OBJECTIVE: Can you arrange the lines of these records as a Markdown table with the columns "No." and "Text", numbering each row and skipping blank lines? Leave the pictures out of your answer.

-- START SUPPLIED MATERIAL --

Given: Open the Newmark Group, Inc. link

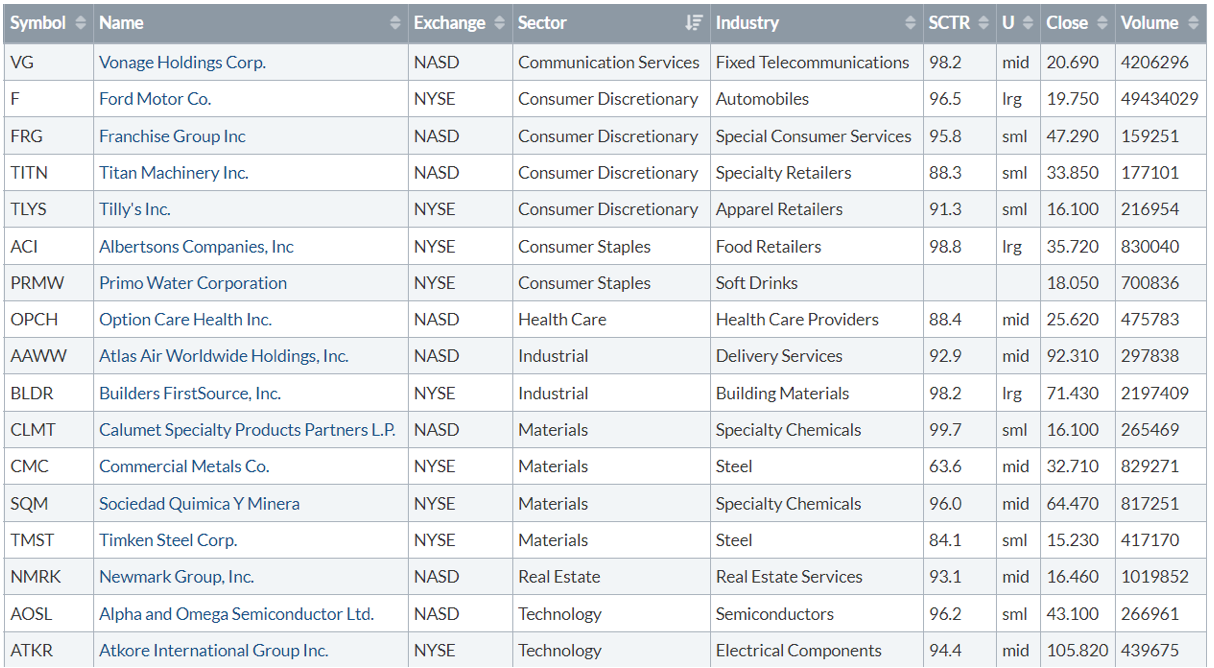Looking at the screenshot, I should point(176,577).
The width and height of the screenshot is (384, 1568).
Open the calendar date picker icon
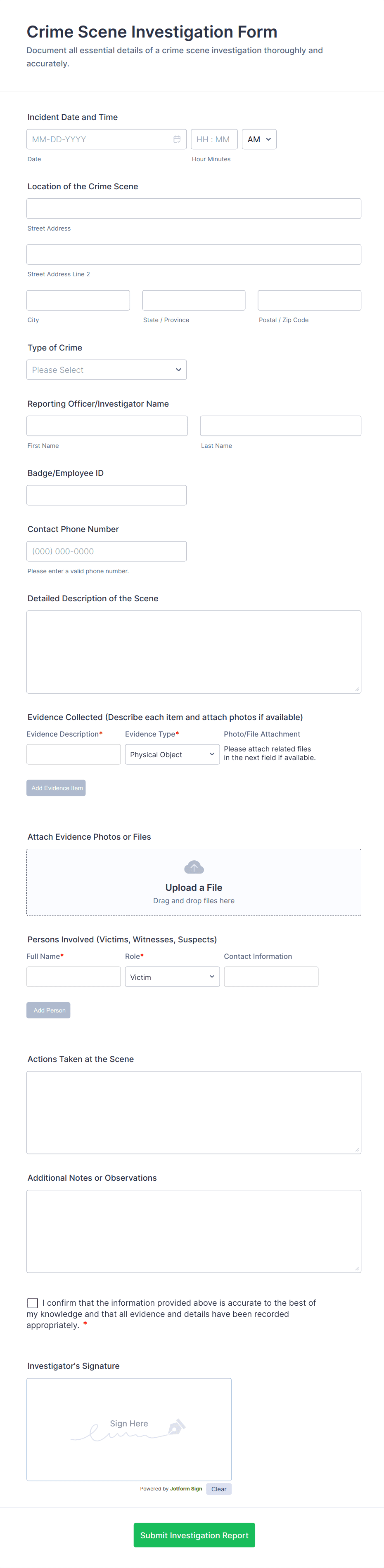177,139
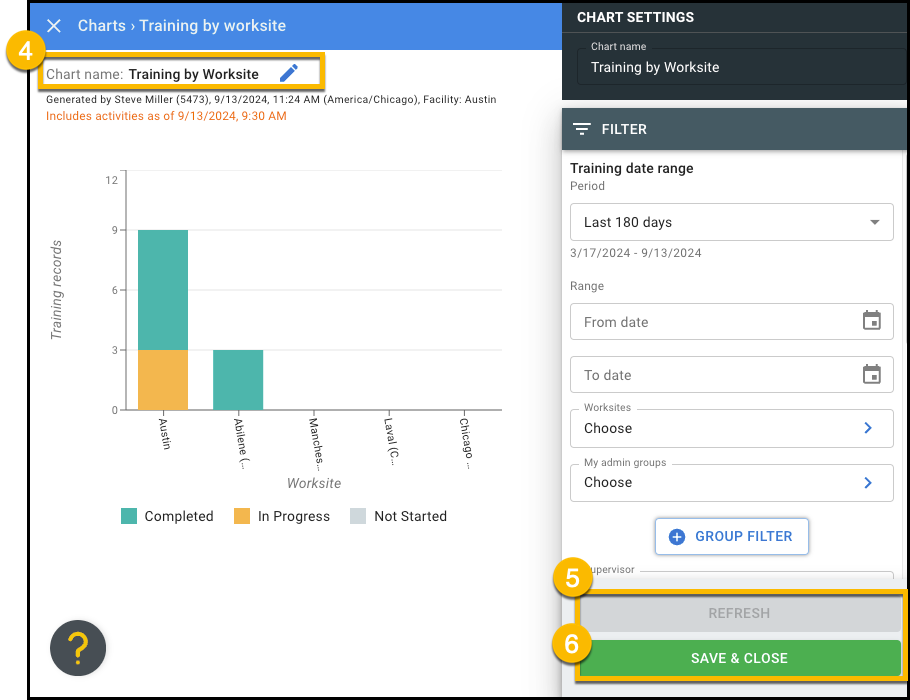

-- END SUPPLIED MATERIAL --

THE COMPLETED TASK:
| No. | Text |
|---|---|
| 1 | Given: Open the Newmark Group, Inc. link |
| 2 | Looking at the screenshot, I should point(176,577). |
| 3 | The width and height of the screenshot is (384, 1568). |
| 4 | Open the calendar date picker icon |
| 5 | 177,139 |